The antiepileptic drug levetiracetam promotes neuroblast differentiation and expression of superoxide dismutase in the mouse hippocampal dentate gyrus via PI3K/Akt signalling.

Abstract

Levetiracetam (LEV), a second-generation antiepileptic drug, is commonly prescribed to treat certain types of seizures. Few studies have investigated the effects of LEV on hippocampal neurogenesis and its related mechanisms. In the present study, we investigated the effects of LEV on cell proliferation and neuronal differentiation in the mouse hippocampal dentate gyrus (DG). We here demonstrate a dose-dependent increase in Ki-67-immunoreactive cells in the subgranular zone of the DG in LEV-treated mice, and doublecortin-immunoreactive cells were also significantly increased in the hippocampal DG of mice treated with LEV. The above results indicate that LEV could improve cell proliferation and neuroblast differentiation in the hippocampus. In addition, we also found that LEV treatment improved superoxide dismutase (SOD)2, catalase and Gpx-1 levels and increased phosphatidylinositol 3-kinase (PI3K) and phosphorylated Akt protein levels in the hippocampus.

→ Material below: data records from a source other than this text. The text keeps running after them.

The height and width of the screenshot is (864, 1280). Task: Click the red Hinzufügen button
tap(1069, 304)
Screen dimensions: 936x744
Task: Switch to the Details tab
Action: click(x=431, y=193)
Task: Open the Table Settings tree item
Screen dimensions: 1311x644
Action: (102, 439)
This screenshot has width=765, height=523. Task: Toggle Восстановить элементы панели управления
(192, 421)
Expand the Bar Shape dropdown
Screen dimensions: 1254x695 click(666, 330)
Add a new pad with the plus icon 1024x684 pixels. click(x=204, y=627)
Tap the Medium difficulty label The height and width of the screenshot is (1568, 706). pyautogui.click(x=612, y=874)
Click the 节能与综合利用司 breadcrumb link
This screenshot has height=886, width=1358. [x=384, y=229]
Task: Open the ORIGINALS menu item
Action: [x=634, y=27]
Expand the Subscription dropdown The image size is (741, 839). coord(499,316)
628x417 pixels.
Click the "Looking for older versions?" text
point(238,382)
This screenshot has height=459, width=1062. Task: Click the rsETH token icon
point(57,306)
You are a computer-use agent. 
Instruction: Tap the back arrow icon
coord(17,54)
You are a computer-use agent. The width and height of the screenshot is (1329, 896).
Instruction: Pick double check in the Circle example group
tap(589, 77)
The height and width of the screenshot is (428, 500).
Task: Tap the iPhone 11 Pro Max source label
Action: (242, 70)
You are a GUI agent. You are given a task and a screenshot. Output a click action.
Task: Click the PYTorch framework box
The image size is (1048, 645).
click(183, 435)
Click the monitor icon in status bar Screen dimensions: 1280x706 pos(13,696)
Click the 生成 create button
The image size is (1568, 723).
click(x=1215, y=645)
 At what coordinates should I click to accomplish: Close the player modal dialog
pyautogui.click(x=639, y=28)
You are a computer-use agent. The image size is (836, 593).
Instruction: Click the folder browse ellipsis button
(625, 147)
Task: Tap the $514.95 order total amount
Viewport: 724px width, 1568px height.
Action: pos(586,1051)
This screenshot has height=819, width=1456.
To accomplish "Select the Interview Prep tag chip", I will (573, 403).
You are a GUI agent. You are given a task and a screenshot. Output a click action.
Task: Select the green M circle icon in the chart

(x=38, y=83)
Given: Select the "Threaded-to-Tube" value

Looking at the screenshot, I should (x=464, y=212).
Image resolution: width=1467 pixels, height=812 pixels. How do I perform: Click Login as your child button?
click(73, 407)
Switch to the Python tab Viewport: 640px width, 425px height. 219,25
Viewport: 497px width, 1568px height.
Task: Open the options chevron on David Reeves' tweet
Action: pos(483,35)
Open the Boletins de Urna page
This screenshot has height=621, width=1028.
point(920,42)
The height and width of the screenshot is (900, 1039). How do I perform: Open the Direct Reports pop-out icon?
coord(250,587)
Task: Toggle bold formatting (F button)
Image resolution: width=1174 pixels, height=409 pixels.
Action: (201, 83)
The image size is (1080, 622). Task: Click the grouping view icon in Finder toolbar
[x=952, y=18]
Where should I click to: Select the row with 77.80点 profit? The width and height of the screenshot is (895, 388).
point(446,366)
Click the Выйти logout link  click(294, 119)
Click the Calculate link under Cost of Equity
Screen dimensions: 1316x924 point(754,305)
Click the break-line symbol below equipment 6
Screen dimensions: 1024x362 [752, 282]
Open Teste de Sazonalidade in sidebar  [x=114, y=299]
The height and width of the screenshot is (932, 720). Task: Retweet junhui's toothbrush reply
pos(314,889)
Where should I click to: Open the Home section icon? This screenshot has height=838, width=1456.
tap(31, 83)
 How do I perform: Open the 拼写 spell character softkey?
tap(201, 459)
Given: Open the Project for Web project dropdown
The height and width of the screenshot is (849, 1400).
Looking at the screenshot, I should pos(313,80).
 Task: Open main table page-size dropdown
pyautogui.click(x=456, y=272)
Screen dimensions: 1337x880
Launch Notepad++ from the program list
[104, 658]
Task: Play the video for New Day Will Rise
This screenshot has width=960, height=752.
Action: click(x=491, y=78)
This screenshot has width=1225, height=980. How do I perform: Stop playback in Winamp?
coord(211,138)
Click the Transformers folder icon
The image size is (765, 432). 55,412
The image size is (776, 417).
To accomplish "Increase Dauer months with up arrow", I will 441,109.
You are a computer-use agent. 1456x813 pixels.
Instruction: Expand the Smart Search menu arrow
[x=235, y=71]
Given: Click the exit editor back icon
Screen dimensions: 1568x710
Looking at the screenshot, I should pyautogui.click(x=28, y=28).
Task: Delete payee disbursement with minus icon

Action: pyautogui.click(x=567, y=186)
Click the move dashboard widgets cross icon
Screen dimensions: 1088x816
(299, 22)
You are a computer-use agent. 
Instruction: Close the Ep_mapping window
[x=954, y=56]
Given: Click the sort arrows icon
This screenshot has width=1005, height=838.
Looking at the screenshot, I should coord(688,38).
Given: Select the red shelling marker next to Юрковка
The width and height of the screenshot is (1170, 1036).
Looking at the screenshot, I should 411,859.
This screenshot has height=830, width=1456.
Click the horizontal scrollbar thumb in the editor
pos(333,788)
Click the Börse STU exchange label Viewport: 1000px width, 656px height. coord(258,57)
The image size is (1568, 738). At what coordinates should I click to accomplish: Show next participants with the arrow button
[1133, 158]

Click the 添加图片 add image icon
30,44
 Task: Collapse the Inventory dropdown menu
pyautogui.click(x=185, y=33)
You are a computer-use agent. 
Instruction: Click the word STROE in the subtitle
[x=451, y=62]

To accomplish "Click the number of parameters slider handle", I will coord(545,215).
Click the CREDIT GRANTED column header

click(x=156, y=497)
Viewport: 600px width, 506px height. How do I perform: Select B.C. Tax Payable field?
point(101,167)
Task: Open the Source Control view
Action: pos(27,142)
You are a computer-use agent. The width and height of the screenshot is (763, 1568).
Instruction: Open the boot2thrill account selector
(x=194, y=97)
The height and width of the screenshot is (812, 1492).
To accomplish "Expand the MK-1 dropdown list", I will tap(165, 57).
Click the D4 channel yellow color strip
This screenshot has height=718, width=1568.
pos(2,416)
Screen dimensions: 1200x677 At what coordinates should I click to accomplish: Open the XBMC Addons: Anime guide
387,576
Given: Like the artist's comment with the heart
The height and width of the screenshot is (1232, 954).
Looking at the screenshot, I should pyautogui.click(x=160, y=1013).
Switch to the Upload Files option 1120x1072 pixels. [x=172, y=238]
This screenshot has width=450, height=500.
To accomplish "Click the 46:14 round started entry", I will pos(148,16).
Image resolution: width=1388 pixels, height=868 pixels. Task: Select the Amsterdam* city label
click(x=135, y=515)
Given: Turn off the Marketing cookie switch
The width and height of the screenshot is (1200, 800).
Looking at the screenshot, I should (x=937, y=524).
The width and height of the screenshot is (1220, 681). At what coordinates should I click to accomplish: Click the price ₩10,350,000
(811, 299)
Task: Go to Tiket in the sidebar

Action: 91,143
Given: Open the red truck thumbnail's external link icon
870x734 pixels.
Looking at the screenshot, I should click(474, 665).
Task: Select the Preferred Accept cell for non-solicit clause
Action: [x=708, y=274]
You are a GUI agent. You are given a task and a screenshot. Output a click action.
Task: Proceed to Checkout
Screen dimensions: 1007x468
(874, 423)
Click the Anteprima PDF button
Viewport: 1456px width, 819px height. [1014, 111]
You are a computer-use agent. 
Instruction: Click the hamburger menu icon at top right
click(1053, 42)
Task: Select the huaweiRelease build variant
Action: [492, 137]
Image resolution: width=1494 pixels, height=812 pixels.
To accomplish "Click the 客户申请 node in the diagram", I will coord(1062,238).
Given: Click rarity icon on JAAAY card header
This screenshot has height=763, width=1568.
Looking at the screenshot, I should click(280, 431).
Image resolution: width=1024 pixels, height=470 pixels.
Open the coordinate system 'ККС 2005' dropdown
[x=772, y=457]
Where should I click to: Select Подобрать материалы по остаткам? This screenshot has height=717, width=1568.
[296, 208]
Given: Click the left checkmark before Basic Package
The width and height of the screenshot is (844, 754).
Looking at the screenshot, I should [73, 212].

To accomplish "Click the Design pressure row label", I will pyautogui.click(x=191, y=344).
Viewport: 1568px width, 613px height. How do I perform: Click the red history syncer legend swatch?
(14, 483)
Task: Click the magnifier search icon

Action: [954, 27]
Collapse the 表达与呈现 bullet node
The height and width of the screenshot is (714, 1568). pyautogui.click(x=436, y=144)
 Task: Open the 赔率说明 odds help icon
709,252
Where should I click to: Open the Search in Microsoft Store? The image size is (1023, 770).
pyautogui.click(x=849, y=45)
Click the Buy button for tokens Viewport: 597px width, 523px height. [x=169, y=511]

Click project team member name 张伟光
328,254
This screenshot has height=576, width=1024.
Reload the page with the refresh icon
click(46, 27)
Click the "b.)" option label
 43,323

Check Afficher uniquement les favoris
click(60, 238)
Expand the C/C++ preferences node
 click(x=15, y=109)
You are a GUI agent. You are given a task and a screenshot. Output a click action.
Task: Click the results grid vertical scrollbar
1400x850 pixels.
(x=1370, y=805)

Further investigation of the molecular mechanisms underlying these effects revealed that PC12 cell was blocked by a pharmacological inhibitor of PI3K (LY294002), and that LEV treatment rapidly activated PI3K/Akt and SOD2, catalase and Gpx-1. In brief, our results indicate that LEV enhanced cell proliferation and neuroblast differentiation by increasing the expression of antioxidants and PI3K and the level of phosphorylated Akt in the mouse hippocampus.